Imagine you’re talking down the street, and you look through the window of your neighbor’s house and you see that their kitchen stove is on fire. The fire department shows up, and is tying to come up with a plan to deal with the fire.
There’s a couple of things they can do with the tools they have
1. They can break down the front door with an axe, tear the stove out, and chop the power line to it, and throw it out. The problem here is a broken door, some other collateral damage to the kitchen like the cabinets or other appliances. And since they just tore out the stove instead of putting out the fire, maybe there was something else on fire that they didn’t notice
2. They can activate the sprinkler system. The stove fire will definitely be put out, but everywhere in the house will get wet. The longer the sprinklers are on/the longer it takes to douse the stove, the more stuff in more rooms will get waterlogged and ruined.
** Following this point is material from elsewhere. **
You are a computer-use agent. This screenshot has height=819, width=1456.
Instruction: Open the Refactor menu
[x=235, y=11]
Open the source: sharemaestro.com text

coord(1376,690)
3. They can smash a window, and point a fire extinguisher at the stove and let loose. They’re aiming primarily at the stove, but anything in the direct line of fire in front of the stove (the window, the rug, maybe a chair, will also get at least a little gunked up. And if they miss, something else will get really gunked up and the fire won’t be out.
The Axe is surgery.
The Sprinkler is chemotherapy.
The Fire Extinguisher is radiation.
With radiotherapy, the goal is to deposit most of the energy from the beam into the cancer cells, and only the cancer cells. You don’t want to miss and ruin something else, so they take very detailed scans/images and come up with a very precise plan in advance. But hitting some stuff on the way in (for example, skin or muscle), is hard to avoid. So one way to deal with this is to take the shots from a bunch of different angles over a bunch of different low-dose sessions. That way, the only thing that gets a high cumulative dose is the cancer.